GIVEN PROBLEM. Rewrite the entries starting at the line containing "You are a computer-use agent. This" and ending at the line containing "(x=179, y=77)", changing "line spacing dropdown" to "font size dropdown" and leaving everything else as it is.

DATA PROVIDED.
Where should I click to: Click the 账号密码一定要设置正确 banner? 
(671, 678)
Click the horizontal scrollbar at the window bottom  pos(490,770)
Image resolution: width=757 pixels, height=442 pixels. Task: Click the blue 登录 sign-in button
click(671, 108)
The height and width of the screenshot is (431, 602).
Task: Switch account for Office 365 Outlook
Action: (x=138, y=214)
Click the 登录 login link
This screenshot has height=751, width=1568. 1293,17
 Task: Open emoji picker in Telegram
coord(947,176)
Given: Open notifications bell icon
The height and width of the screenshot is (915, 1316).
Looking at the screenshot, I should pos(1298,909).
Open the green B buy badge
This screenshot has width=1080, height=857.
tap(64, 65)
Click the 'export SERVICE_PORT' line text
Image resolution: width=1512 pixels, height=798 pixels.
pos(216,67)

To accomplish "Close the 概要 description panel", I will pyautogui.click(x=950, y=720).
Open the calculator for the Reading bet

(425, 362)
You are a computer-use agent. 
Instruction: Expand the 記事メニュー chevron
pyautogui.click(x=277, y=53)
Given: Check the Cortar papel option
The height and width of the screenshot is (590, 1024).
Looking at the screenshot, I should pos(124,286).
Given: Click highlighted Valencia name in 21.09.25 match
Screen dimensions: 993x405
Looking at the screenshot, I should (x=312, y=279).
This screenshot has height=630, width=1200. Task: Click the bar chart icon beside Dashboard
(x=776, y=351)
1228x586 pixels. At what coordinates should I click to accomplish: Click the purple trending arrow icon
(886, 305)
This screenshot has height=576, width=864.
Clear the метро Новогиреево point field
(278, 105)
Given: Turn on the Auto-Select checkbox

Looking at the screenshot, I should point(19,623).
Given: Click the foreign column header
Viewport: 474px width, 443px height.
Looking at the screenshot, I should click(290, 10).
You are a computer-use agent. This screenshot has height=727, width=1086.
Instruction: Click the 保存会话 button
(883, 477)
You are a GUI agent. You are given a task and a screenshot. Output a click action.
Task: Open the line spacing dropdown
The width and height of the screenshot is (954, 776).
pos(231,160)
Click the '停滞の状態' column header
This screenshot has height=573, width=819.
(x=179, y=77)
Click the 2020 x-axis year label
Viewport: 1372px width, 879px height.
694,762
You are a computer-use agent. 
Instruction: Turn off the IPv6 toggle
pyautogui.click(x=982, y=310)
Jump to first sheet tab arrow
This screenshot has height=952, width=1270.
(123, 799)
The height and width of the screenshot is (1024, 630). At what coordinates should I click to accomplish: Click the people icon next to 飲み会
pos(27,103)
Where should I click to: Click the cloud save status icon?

TASK OUTPUT.
You are a computer-use agent. This screenshot has height=727, width=1086.
Instruction: Click the 保存会话 button
(883, 477)
You are a GUI agent. You are given a task and a screenshot. Output a click action.
Task: Open the font size dropdown
The width and height of the screenshot is (954, 776).
pos(231,160)
Click the '停滞の状態' column header
This screenshot has height=573, width=819.
(x=179, y=77)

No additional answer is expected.